Q: Since the Newtown tragedy, I’ve wanted to post “Never forget” on my Facebook page, but I couldn’t trace its origin. Can you help?

A: People have used the phrase “never forget” for hundreds of years. The earliest citation in the Oxford English Dictionary, for example, dates from 1647, and we expect that a thorough search would find examples that are centuries older.

But you’re obviously wondering about the use of the phrase as an interjection in reference to a mass killing. Many people believe “Never forget!” was first used this way in referring to the Holocaust.

We can’t confirm that, but we have found an example of that usage from soon after World War II. As part of Allied de-Nazification efforts, an exhibition entitled “Never Forget” opened on Sept. 14, 1946, in Vienna.

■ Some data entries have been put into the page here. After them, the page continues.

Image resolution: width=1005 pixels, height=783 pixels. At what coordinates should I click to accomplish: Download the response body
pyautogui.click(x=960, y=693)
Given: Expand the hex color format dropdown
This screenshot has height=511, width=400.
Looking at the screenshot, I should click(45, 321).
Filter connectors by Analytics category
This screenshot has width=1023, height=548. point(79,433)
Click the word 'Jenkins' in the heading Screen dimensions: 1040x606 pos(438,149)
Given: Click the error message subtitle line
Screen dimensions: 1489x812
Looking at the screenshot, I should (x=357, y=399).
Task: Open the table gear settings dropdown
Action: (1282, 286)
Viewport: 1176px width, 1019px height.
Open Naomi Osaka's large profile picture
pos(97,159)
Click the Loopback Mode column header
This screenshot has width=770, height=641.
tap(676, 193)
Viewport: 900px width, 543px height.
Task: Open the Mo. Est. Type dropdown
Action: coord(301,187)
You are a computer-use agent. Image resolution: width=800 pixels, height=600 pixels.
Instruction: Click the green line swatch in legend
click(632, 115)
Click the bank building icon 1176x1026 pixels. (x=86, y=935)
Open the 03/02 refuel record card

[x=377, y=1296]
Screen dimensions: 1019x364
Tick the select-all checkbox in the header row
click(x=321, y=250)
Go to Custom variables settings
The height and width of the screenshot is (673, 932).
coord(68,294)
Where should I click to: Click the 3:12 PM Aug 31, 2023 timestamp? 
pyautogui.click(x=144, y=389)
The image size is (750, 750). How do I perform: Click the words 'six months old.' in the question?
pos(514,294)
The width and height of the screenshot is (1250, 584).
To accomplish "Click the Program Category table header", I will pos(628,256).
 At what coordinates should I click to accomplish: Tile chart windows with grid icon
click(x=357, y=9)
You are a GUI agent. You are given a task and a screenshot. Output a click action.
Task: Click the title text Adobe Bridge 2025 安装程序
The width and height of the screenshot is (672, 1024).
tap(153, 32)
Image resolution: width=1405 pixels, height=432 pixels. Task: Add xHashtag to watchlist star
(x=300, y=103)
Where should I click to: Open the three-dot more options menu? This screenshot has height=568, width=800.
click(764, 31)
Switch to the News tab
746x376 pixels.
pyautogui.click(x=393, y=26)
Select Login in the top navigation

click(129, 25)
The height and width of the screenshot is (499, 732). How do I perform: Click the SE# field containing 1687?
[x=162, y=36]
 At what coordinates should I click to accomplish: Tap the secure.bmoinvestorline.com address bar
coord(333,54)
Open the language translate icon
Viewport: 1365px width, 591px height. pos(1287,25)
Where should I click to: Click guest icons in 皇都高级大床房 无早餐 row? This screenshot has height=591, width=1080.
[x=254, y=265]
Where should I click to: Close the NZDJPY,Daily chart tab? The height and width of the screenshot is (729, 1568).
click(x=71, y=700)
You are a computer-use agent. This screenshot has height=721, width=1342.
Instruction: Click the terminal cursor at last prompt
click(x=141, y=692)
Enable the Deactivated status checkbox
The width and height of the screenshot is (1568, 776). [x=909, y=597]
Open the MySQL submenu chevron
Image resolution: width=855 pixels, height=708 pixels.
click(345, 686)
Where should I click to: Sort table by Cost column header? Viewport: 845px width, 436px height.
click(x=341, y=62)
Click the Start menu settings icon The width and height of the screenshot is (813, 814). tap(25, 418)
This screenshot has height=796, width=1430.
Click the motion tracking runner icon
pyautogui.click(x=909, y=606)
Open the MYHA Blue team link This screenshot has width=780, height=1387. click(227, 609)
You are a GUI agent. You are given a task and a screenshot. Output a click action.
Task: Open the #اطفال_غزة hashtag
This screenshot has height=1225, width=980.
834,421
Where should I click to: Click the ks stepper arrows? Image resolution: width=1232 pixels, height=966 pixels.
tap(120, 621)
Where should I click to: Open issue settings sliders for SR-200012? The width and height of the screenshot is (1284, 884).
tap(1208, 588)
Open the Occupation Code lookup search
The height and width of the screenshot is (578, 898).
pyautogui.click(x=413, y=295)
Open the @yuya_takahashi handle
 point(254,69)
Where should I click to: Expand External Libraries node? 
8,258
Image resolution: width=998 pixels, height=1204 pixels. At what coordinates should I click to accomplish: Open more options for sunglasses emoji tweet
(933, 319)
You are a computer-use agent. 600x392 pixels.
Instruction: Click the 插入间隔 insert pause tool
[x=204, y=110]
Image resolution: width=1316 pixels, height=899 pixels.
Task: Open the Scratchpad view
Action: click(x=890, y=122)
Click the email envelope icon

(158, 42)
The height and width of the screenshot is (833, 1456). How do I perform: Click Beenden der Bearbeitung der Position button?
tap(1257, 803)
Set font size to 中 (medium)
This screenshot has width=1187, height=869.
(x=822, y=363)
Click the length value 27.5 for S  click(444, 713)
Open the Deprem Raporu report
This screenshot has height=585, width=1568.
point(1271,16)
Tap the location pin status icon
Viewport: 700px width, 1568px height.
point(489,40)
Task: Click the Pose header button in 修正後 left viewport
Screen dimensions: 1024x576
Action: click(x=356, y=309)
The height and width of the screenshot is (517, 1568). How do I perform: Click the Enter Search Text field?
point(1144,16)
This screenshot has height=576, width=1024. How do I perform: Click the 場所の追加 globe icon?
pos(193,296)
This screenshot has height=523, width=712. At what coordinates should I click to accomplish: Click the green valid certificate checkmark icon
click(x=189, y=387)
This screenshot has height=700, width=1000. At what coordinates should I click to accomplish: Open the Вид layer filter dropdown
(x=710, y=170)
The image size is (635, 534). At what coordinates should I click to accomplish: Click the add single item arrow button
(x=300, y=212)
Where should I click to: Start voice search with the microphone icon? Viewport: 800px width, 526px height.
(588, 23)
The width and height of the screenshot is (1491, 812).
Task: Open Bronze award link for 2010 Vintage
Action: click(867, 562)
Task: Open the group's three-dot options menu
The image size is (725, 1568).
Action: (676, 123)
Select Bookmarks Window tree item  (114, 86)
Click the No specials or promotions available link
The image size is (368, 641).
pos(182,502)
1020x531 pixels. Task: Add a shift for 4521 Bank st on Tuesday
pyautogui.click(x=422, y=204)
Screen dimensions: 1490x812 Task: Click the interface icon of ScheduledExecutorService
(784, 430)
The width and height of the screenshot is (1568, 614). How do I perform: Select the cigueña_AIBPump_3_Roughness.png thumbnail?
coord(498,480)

The United States Holocaust Memorial Museum has a photo on its website from the brochure for the exhibition, with the words “Never forget!” in German: Niemals vergessen!

The website of the Austrian National Library says the exhibition, seen by 840,000 people, was organized by the graphic artist Victor Theodor Slama at the suggestion of the Soviet Union.

Also in 1946, the writer Howard Fast and the artist William Gropper published a book about the Holocaust entitled Never to Forget: The Battle of the Warsaw Ghetto.

Since then, the interjection “Never forget!” has been used often in reference to other genocides and mass killings, though most of the examples we’ve found date from the last couple of decades, especially since 9/11.

A June 25, 2005, headline in the New York Times, for example, describes the feelings of students who had to flee Stuyvesant High School as the nearby Twin Towers burned: “For This Class, ‘Remember When’ Mingles With ‘Never Forget.’ ”

“Never again!” is another phrase that’s often used in reference to the Holocaust and other atrocities. But when it was first used as an interjection in the 19th century, the phrase had nothing to do with genocides and massacres.

The OED’s earliest published reference to the phrase as an interjection is from The Pickwick Papers (1837), Charles Dickens’s first novel. The phrase appears twice in this exchange between a husband and his dying wife:

“Rouse yourself, my dear girl. Pray, pray do. You will revive yet.”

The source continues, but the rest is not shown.